The curse of the organized is that you are called upon to help those less fortunate. When you have a kid who is organizational challenged that means years of backpack cleaning, camp trunk excavating, and end of the year college room packing up.
Freddy had a rough first year in college. He was separated from his twin for the first time and assigned a monastic single on the fifth floor of an old dormitory. He applied to clubs and was rejected. By spring he had found his footing, but he had spent much of the year miserable. So, when he asked if I would fly out and help him pack up because move out was 24 hours after his last exam, of course I said yes.
This wasn’t enabling. A lot of my friends were doing the same thing. Besides it was a chance for me to get away. I booked into the local college hotel and packed a small overnight bag filled with clothes that could get dirty, packing tape and markers. Over the phone I pleaded with Freddy to start: to pick up the floor, to separate things into piles and at least do the laundry.
“I always do my laundry Mom.” Freddy retorted.
I knew that. While he was a Pigpen about his surroundings, he was slightly OCD about having clean clothes. Despite my instructions, I’m a realist I knew the disorganization I was flying towards but how bad could it be?
OMG!
Papers have always been Freddy’s nemesis. His jackets are still always stuffed with maps or flyers or interesting scraps of information. But you don’t get to be a trivia expert by not reading anything and everything.
The room was worse than I imagined. Crumbled papers literally everywhere. I stood at the door and my face fell.

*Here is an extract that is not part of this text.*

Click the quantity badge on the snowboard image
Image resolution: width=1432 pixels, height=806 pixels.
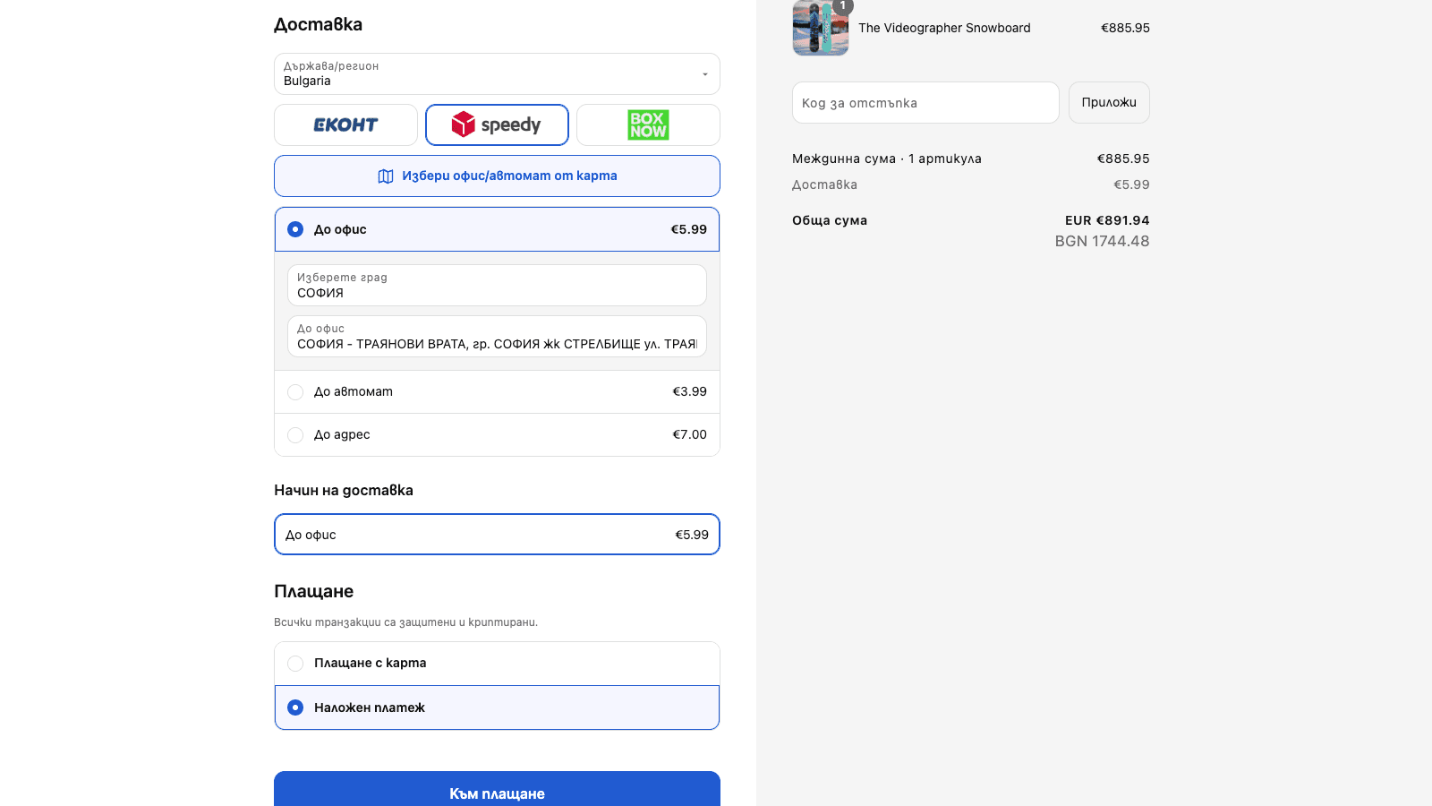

“Mom? You okay?” Freddy timidly asked.
“Yes. I thought I knew what to expect.” I replied.
“But Mom. It’s not really that bad.” Freddy insisted.
“Ya. It is.”
I cleared a space on the desk. Put my hair in a ponytail. Took a long drink of hot black coffee and set to work. We were filthy and exhausted by the end of the day. Well deserving of long showers and a delicious meal at Freddy’s favorite restaurant. There was more to do the next day before we boarded the plane. But the campus storage company was booked. The books had been sorted into save, return to library and sell. And summer clothes were packed to be shipped home.
My initial thought was, I’ll teach him how to do this and from now on he will do it himself.
HA!
The next year Freddy came down with the flu during exams and it was all he could do to study. The following year, he had a local job and needed help moving into an off-campus apartment. And senior year, it was graduation and he was moving out for good.
Flying to help Freddy became an annual occurrence. Did it get easier every year? Maybe? We have an amazing ability to block out those times that are difficult. And as much as each June I would gird myself in preparation for Freddy’s mess; I also looked forward to visiting. After that first year he made great friends and had nice roommates. Nothing made me happier than when I would take them to dinner and sit and listen to them banter and talk. More importantly, who doesn’t relish a little alone time with their kid and a pile of papers?